都会の狭いマンションに閉じ込められたように感じたりといった精神的な負担を強いることになるかもしれません。
それまで送っていた生活が送れなくなるばかりか、血のつながらない配偶者にとっては大きなストレスになることも考えられます。
事前に予測し、行動しておくことはとても大切だと言えるでしょう。
安心を得るための話し合いで、ケンカにならないために
とはいえ、せっかくの楽しい時間がケンカになってしまっては、楽しい気分も台無しです。
まずはじめに、話し合いを円滑に進めるために必要なポイントを押さえておきましょう。
せっかくの年末年始、将来のことを見据えて話し合いをしてみたら、互いにわだかまりが残ってしまって、話題にすることがさらに難しくなってしまうのはもっとも避けなければなりません。

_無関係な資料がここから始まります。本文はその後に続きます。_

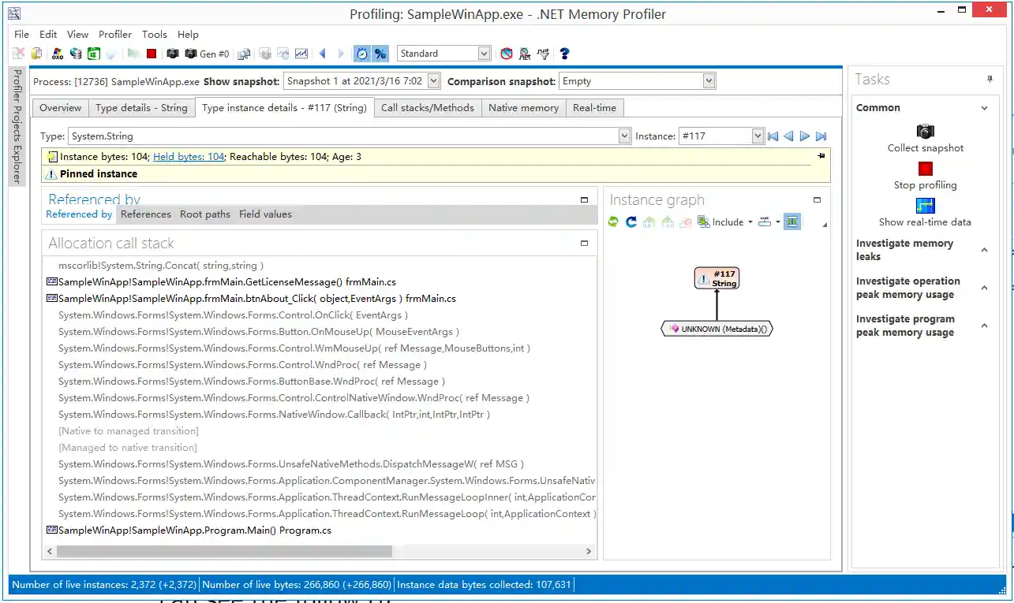Image resolution: width=1014 pixels, height=603 pixels.
Task: Click the real-time graph toolbar icon
Action: (x=301, y=54)
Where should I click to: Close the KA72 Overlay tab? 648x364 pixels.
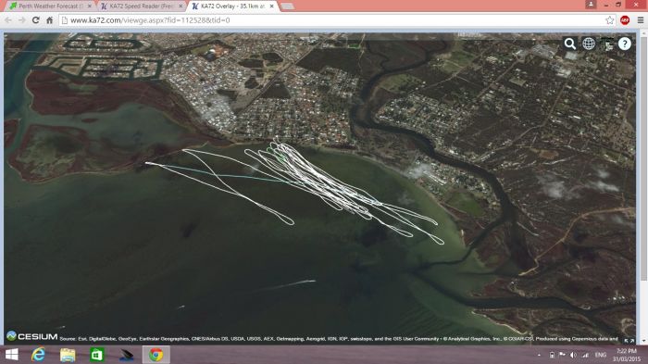click(x=271, y=6)
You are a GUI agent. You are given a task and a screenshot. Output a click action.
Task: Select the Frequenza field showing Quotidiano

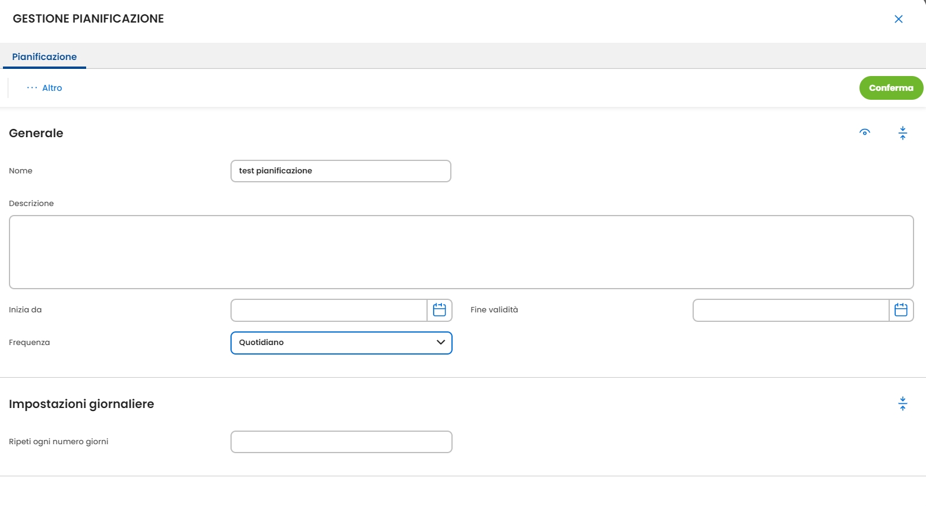(x=333, y=343)
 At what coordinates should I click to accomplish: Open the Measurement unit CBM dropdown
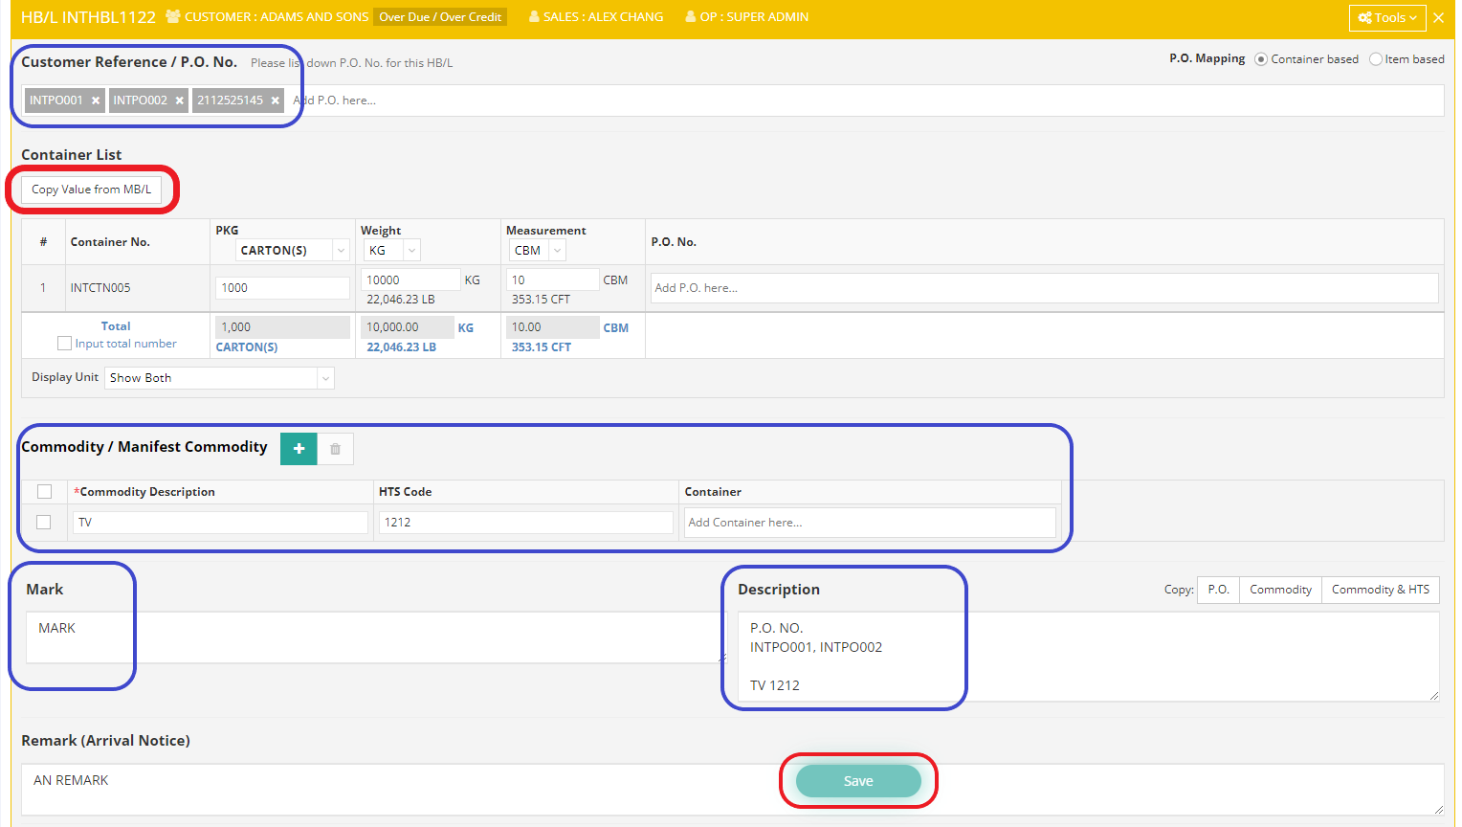point(538,251)
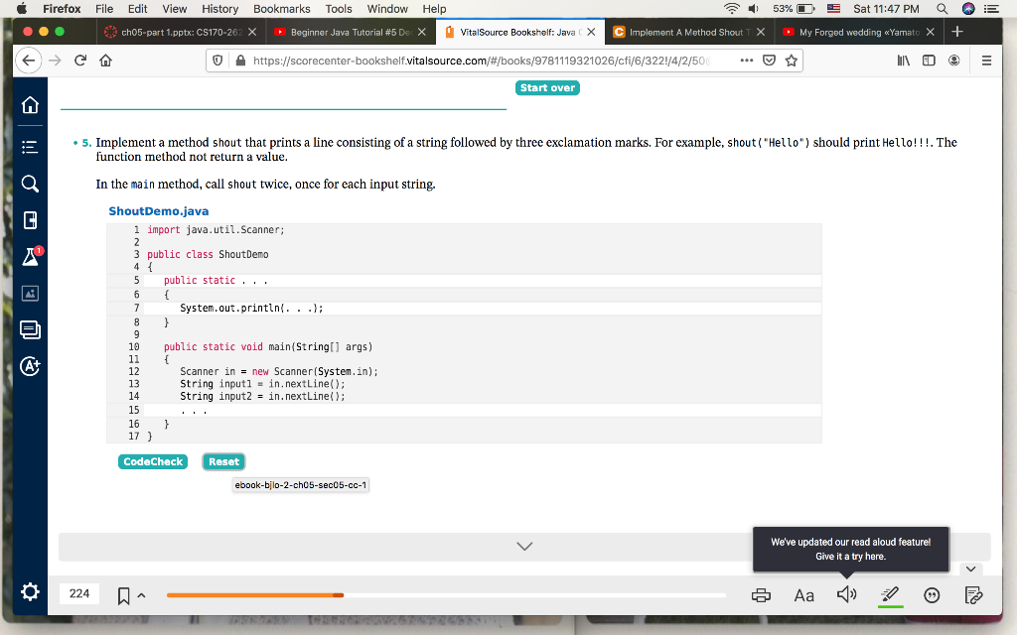Expand the down chevron below the code exercise
The height and width of the screenshot is (635, 1017).
click(525, 545)
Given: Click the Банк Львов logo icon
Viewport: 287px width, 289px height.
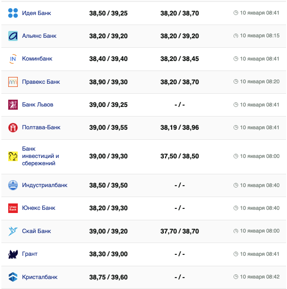Looking at the screenshot, I should [x=13, y=105].
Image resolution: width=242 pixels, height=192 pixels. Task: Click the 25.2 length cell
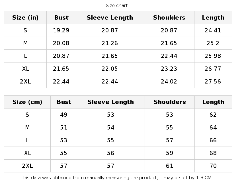tap(213, 43)
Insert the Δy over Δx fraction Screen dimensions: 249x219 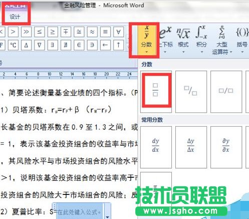pyautogui.click(x=191, y=147)
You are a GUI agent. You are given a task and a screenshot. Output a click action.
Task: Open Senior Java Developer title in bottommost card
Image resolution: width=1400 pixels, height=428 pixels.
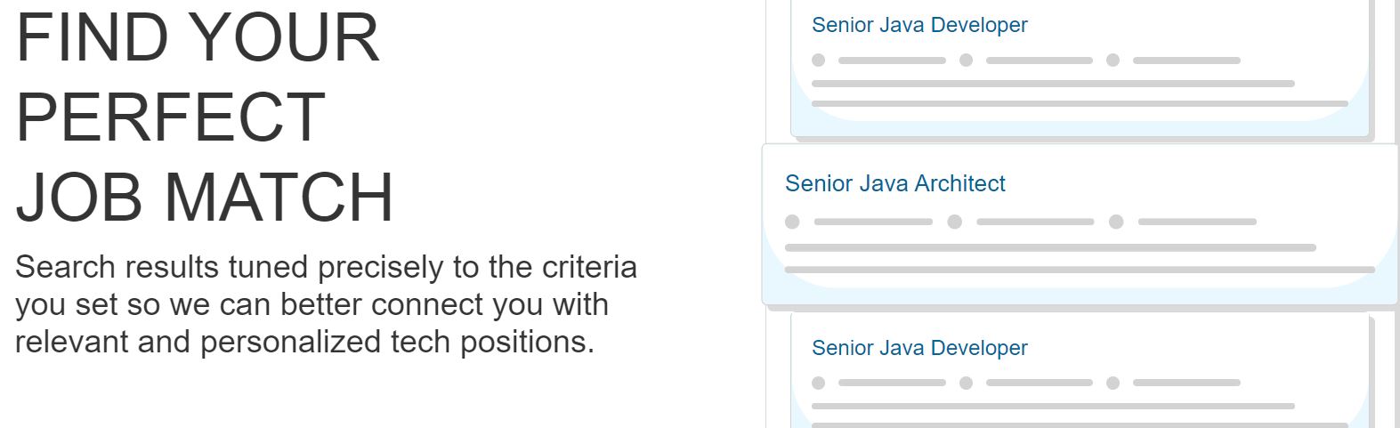click(919, 348)
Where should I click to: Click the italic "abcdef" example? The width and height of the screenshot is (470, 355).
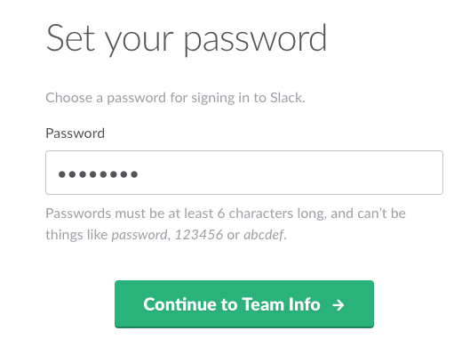264,234
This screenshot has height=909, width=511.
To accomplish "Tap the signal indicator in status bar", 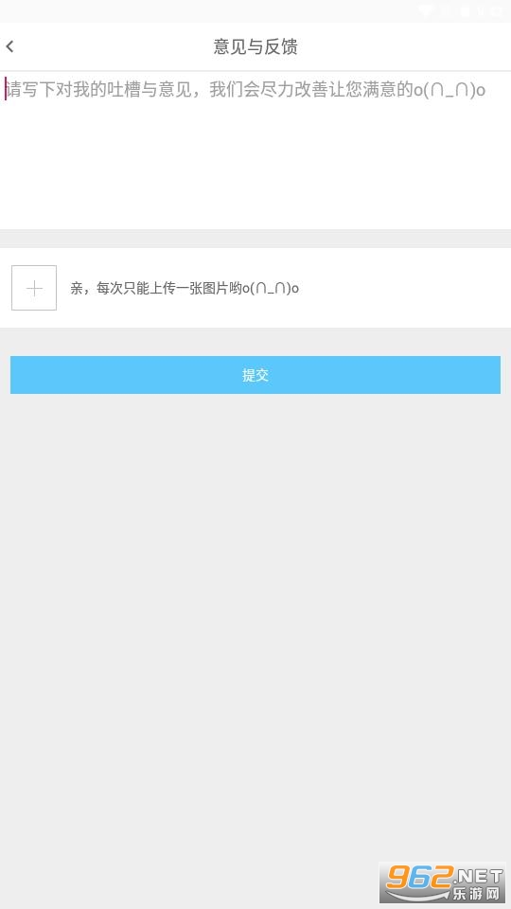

ケンカを避けるには、自分の価値観を押し付けることなく、時間をかけて氷解するようにお話をしていくことが重要です。
まとめ
年末年始に、家族全員ではなくとも顔を合わせて会話をする時間がある方も多いはずです。
時間的にゆとりのある年末年始やお盆など家族で集まった時に、普段話題にしにくい会話を少しでも行えると、日々の生活の中で考えるきっかけとなるかもしれません。
遺品整理や生前整理を日々お客様のもとで行なっていると、準備の大切さを痛感する出来事に数多く出会います。
ゼロリスクは不可能ですし、何より完璧を求めると疲れてしまいます。
自分たち家族にとってどうしても必要で、押さえておきたいポイントについてかんたんに話を切り出すことから、有事の際の備えは始まるかもしれません。
後悔のないように聞くことは決してタブーではなく、むしろご家族にとって有益です。
この記事が、年末年始をご家族で過ごされる方へ話題への一助となれば幸いです。
最後までお読みくださいましてありがとうございました。